Task description
Copy out the records that follow, leaving every character as it is.

(Data to process)

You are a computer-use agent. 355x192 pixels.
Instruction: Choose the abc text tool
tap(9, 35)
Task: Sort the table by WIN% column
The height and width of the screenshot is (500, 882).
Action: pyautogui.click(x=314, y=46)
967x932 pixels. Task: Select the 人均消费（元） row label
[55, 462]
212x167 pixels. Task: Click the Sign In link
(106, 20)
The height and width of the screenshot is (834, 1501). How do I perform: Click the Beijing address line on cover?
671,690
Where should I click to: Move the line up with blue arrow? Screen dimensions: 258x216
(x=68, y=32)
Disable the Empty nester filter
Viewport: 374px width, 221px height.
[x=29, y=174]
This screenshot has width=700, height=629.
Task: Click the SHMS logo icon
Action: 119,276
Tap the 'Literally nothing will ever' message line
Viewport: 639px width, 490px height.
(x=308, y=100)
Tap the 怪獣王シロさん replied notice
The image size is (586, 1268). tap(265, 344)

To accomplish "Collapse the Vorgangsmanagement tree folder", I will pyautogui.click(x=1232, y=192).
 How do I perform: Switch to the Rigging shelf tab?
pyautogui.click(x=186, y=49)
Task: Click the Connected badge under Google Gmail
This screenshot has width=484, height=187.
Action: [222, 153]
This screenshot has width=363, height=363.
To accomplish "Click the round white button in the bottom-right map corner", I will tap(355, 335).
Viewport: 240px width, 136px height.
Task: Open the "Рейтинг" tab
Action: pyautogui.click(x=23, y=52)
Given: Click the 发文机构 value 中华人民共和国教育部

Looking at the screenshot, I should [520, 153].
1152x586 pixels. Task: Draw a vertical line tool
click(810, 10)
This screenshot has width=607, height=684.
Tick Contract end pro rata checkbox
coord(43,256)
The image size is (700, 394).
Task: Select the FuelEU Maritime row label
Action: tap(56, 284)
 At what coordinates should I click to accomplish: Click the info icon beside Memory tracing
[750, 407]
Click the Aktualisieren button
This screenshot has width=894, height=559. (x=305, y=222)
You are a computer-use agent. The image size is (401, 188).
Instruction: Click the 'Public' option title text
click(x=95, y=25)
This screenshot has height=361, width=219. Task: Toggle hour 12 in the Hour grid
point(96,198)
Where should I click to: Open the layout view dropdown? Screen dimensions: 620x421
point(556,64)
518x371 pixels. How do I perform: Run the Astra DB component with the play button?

(End Data to process)

Answer section
You are a computer-use agent. 355x192 pixels.
Instruction: Choose the abc text tool
tap(9, 35)
Task: Sort the table by WIN% column
The height and width of the screenshot is (500, 882).
Action: pyautogui.click(x=314, y=46)
967x932 pixels. Task: Select the 人均消费（元） row label
[55, 462]
212x167 pixels. Task: Click the Sign In link
(106, 20)
The height and width of the screenshot is (834, 1501). How do I perform: Click the Beijing address line on cover?
671,690
Where should I click to: Move the line up with blue arrow? Screen dimensions: 258x216
(x=68, y=32)
Disable the Empty nester filter
Viewport: 374px width, 221px height.
[x=29, y=174]
This screenshot has width=700, height=629.
Task: Click the SHMS logo icon
Action: 119,276
Tap the 'Literally nothing will ever' message line
Viewport: 639px width, 490px height.
(x=308, y=100)
Tap the 怪獣王シロさん replied notice
The image size is (586, 1268). tap(265, 344)

To accomplish "Collapse the Vorgangsmanagement tree folder", I will pyautogui.click(x=1232, y=192).
 How do I perform: Switch to the Rigging shelf tab?
pyautogui.click(x=186, y=49)
Task: Click the Connected badge under Google Gmail
This screenshot has width=484, height=187.
Action: [222, 153]
This screenshot has width=363, height=363.
To accomplish "Click the round white button in the bottom-right map corner", I will tap(355, 335).
Viewport: 240px width, 136px height.
Task: Open the "Рейтинг" tab
Action: pyautogui.click(x=23, y=52)
Given: Click the 发文机构 value 中华人民共和国教育部

Looking at the screenshot, I should [520, 153].
1152x586 pixels. Task: Draw a vertical line tool
click(810, 10)
This screenshot has width=607, height=684.
Tick Contract end pro rata checkbox
coord(43,256)
The image size is (700, 394).
Task: Select the FuelEU Maritime row label
Action: tap(56, 284)
 At what coordinates should I click to accomplish: Click the info icon beside Memory tracing
[750, 407]
Click the Aktualisieren button
This screenshot has width=894, height=559. (x=305, y=222)
You are a computer-use agent. The image size is (401, 188).
Instruction: Click the 'Public' option title text
click(x=95, y=25)
This screenshot has height=361, width=219. Task: Toggle hour 12 in the Hour grid
point(96,198)
Where should I click to: Open the layout view dropdown? Screen dimensions: 620x421
point(556,64)
518x371 pixels. How do I perform: Run the Astra DB component with the play button?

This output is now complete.